The more complicated answer is that there are so many factors involved with why someone might be overweight - genetics, stress levels, amount of protein consumed...the list goes on! - so even if they eat nothing but broccoli every day for the rest of their life without any other changes made to their lifestyle, they still might not lose weight.
So if you are thinking that changing your diet will help you shed the pounds, think again! You'll have to look at other factors in order to see sustainable results. Though it may be a contributor, your nutrient intake is not the entirety of your weight-loss journey, if you hope to truly lose weight, keep it off and remain in good health throughout.
Is veganism unnatural?
People argue this point because humans evolved eating meat and hunting animals... how can it be natural for us to stop doing these things?!
But when we take a closer look, there's something wrong with this theory: what makes one way of living more natural than another? Is using my computer an act of nature because I'm tapping into technology that doesn't exist outside of human society? What about wearing clothes or driving cars - they're both inventions that don't correspond with anything done by animals in the wild.
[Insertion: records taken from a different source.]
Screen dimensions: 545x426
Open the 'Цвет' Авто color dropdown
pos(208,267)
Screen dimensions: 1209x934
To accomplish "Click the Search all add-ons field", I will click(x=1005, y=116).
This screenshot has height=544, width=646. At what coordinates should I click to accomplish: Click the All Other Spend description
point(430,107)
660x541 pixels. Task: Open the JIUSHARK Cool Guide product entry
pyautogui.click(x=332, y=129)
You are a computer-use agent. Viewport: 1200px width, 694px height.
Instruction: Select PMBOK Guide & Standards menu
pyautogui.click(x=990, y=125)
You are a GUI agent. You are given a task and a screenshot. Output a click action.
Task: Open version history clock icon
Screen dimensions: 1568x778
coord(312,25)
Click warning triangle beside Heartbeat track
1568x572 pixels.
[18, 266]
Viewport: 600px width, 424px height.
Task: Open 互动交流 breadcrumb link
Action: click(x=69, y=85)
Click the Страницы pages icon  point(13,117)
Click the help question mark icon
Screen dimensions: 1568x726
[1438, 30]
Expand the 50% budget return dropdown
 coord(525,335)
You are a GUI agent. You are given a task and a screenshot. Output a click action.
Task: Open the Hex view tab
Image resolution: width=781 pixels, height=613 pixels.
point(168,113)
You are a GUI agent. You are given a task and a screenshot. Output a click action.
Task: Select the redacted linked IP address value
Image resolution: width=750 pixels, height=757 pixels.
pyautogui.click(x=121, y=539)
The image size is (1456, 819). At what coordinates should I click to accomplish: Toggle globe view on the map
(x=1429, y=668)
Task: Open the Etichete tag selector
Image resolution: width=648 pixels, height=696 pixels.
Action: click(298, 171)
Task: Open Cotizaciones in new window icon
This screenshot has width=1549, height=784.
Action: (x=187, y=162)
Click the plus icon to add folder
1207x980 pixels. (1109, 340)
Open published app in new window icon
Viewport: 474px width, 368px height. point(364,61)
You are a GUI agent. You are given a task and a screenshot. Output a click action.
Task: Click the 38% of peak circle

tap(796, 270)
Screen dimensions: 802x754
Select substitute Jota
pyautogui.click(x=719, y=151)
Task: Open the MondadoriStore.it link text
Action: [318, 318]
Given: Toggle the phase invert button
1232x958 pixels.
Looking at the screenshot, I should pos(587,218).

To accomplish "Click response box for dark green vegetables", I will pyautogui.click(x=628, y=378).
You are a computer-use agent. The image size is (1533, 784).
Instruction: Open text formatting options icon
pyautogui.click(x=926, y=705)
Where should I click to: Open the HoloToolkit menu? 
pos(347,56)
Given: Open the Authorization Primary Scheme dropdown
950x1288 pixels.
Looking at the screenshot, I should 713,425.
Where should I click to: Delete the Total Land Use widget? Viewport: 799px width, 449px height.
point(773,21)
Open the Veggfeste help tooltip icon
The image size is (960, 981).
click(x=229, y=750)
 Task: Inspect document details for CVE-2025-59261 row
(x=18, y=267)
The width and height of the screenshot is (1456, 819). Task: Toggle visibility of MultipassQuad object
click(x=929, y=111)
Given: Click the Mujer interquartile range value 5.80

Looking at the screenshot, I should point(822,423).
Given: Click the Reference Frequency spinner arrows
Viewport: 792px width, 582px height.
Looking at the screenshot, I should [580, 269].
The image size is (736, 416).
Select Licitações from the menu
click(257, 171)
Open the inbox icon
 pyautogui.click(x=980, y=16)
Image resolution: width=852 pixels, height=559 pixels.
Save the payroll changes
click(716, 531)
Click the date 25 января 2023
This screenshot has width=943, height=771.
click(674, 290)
Another thing to consider is that humans are not naturally hunters - we're actually pretty terrible at it! The human body isn't designed for running long distances and our hands aren't made for tearing flesh, so most of us would be no good at hunting if we had to do it ourselves. Instead, we rely on tools like guns (which were created by man) or knives (which require metal smelting which was also invented by people).
So why say veganism is unnatural when humans don't even have the equipment needed for hunting down prey? It's clearly possible to survive without killing other beings; there are plenty of examples of societies who live this way! But yes...veganism might not be the norm for humans throughout history, but that doesn't mean it's unnatural.
What are some good resources for people new to being vegetarian/vegan that have questions about what they can eat or where they can find recipes that don't cont
That's a great question! Here are some of my favorite books, podcasts and blogs that might help you get started:
Skinny Bitch by Rory Freedman & Kim Barnouin; The Sexy Vegan Cookbook by Brian L. Patton; How Not to Die by Michael Greger (You can find the recipes online for free on his website drgreger.org); Eat to Live by Dr. Joel Fuhrman; The Kind Diet by Alicia Silverstone (also available in audiobook format)
Fat, Sick & Nearly Dead ; Forks Over Knives ; Food for Thought with Colleen Patrick-Goudreau; Rich Roll's Rich Roll Podcast
Happy Healthy Vegan
There are so many great organizations out there like PETA, Mercy For Animals and The Humane League who can provide you with information!